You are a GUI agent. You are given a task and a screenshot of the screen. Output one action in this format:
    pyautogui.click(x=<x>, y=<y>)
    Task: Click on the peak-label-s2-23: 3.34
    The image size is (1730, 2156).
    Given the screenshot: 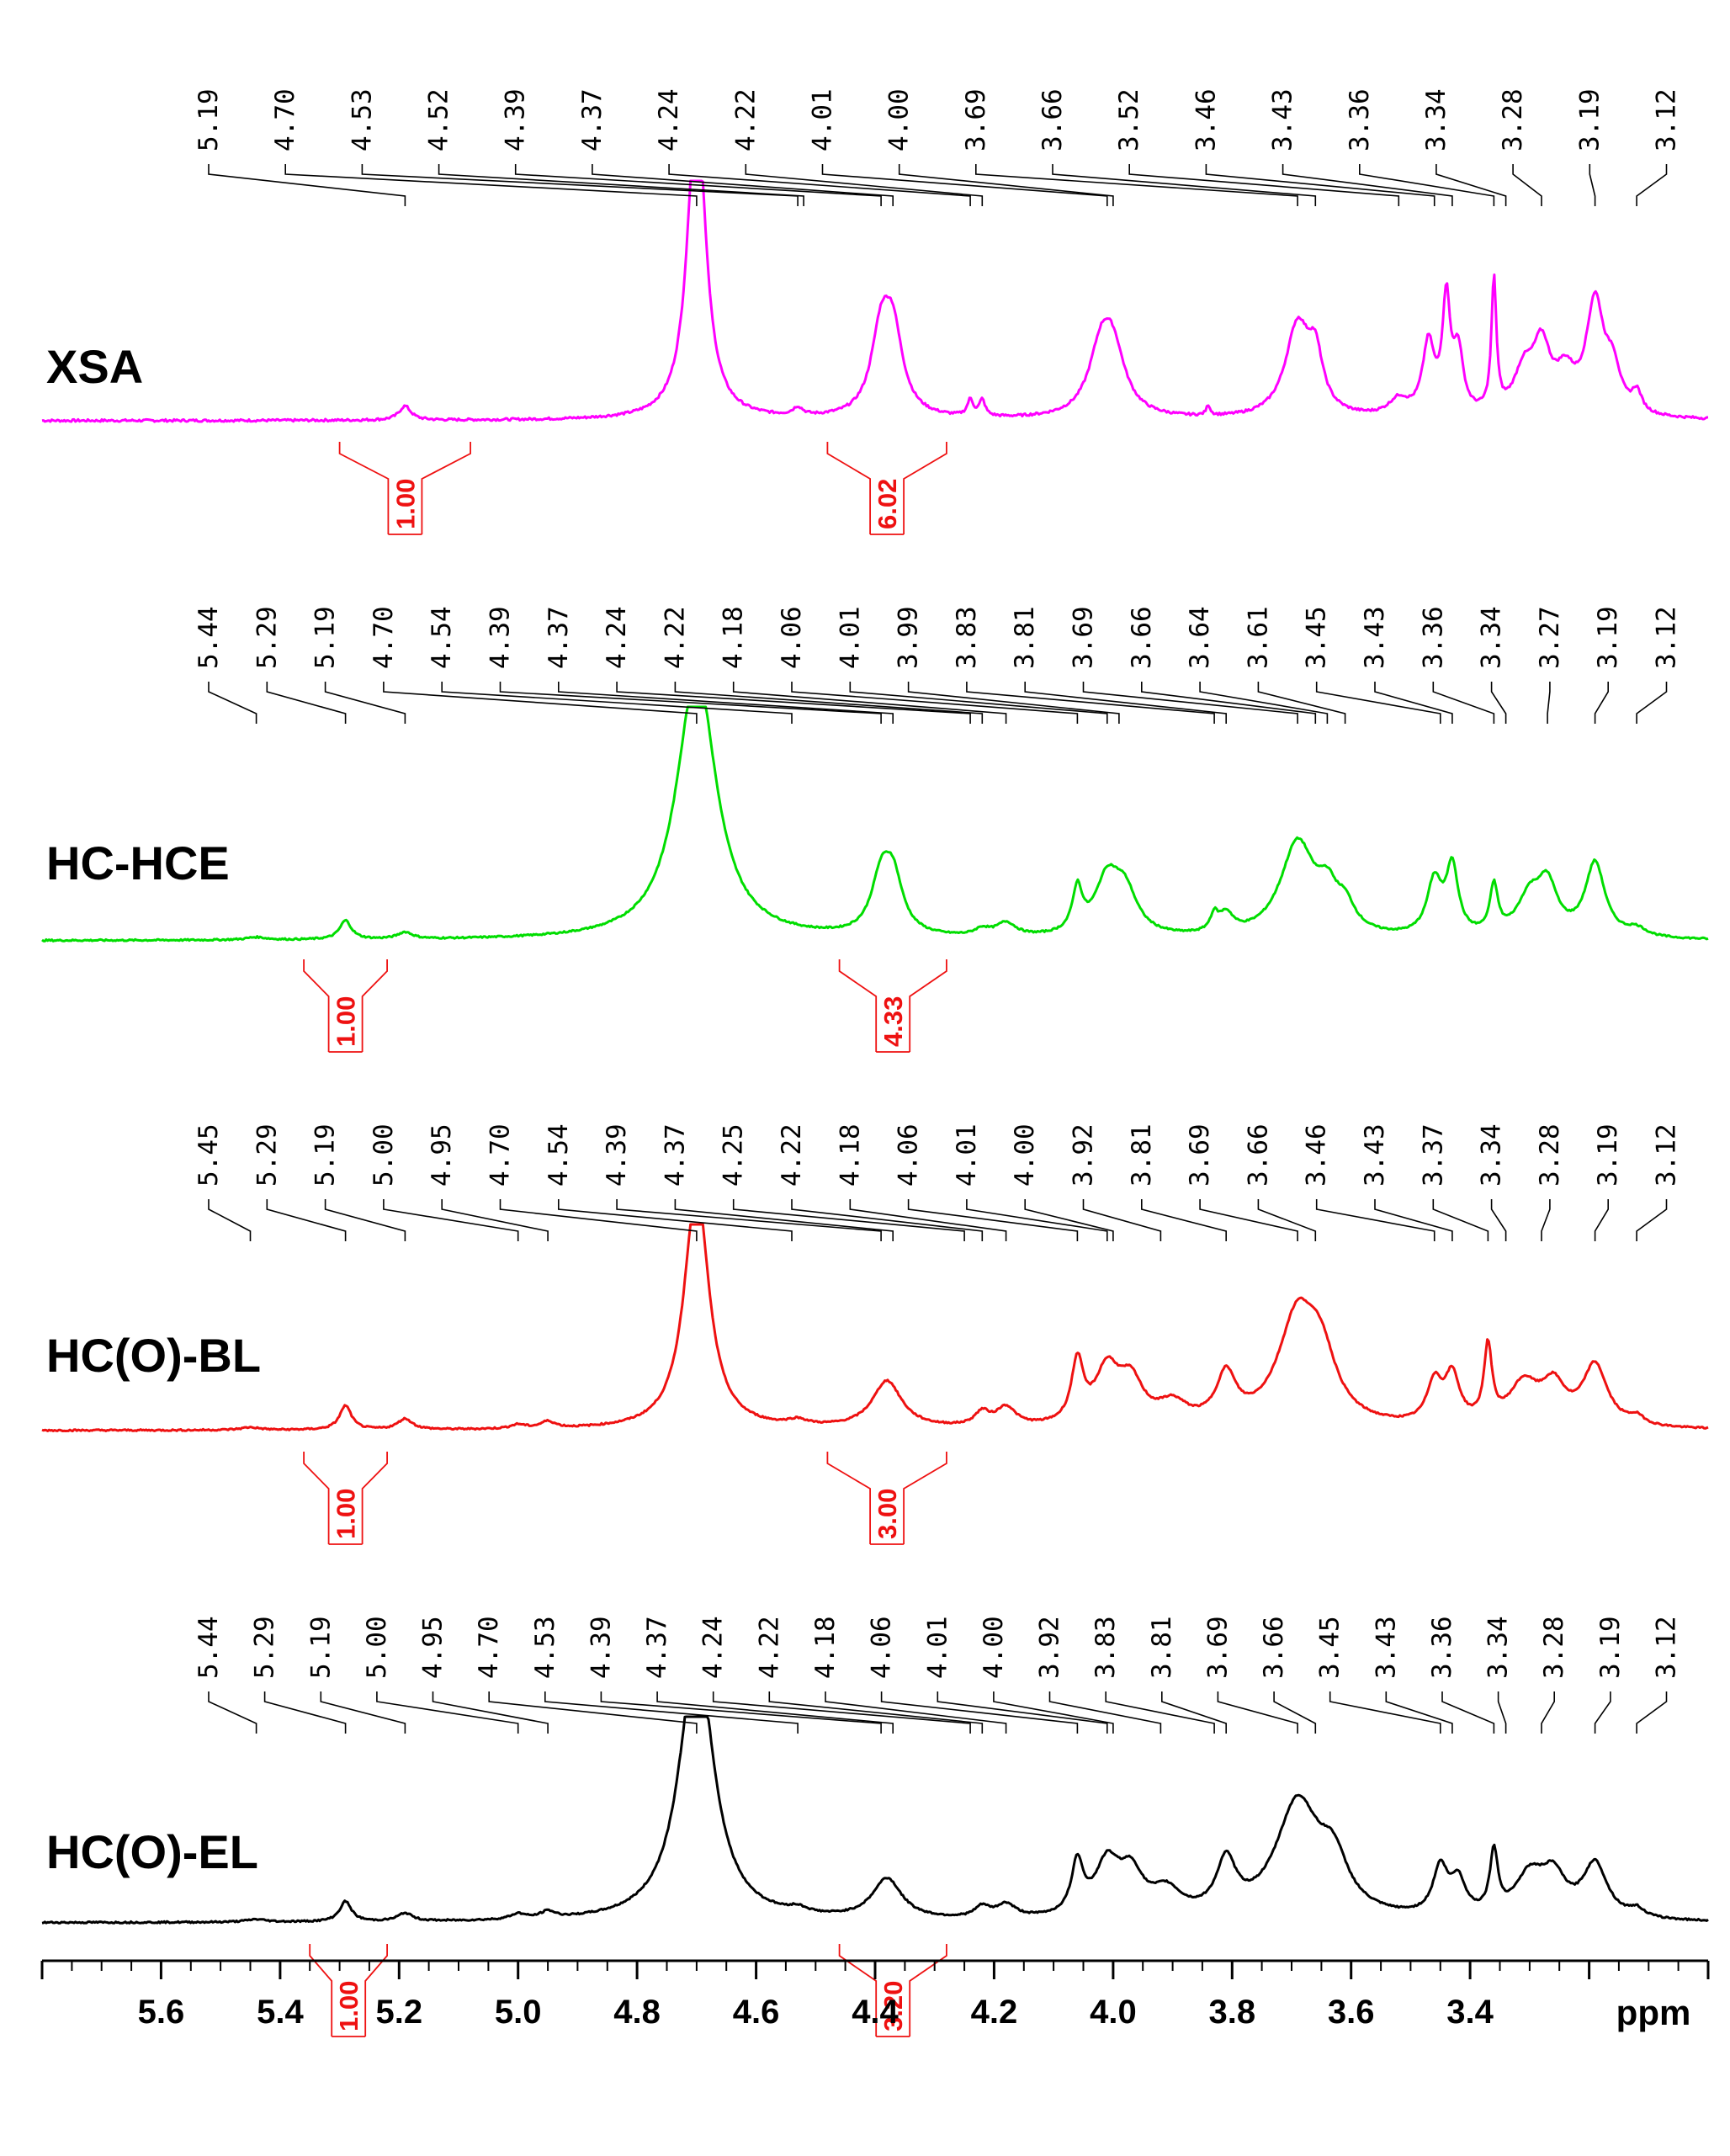 What is the action you would take?
    pyautogui.click(x=1492, y=637)
    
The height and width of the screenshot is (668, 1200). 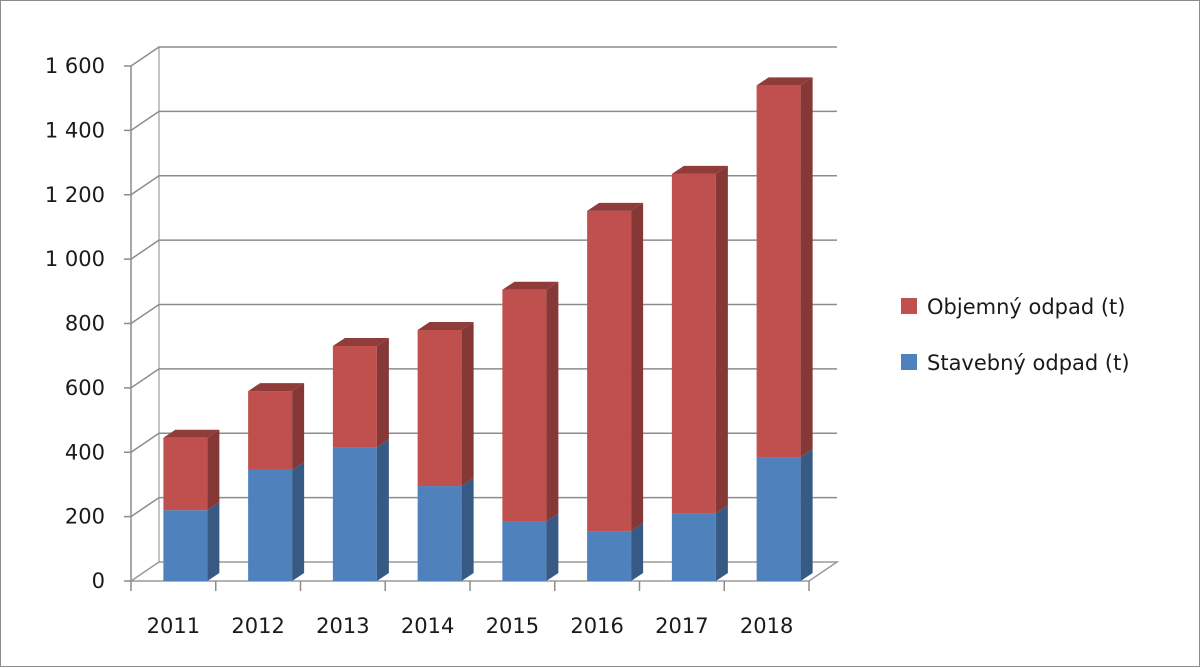 What do you see at coordinates (75, 66) in the screenshot?
I see `y-tick-label: 1 600` at bounding box center [75, 66].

WORK ORDER —
Pick out and copy every line of the items above that contains the string "label". Case counts.

SOLVED PROBLEM —
    Task: Click on the peak-label-s2-23: 3.34
I see `y-tick-label: 1 600` at bounding box center [75, 66].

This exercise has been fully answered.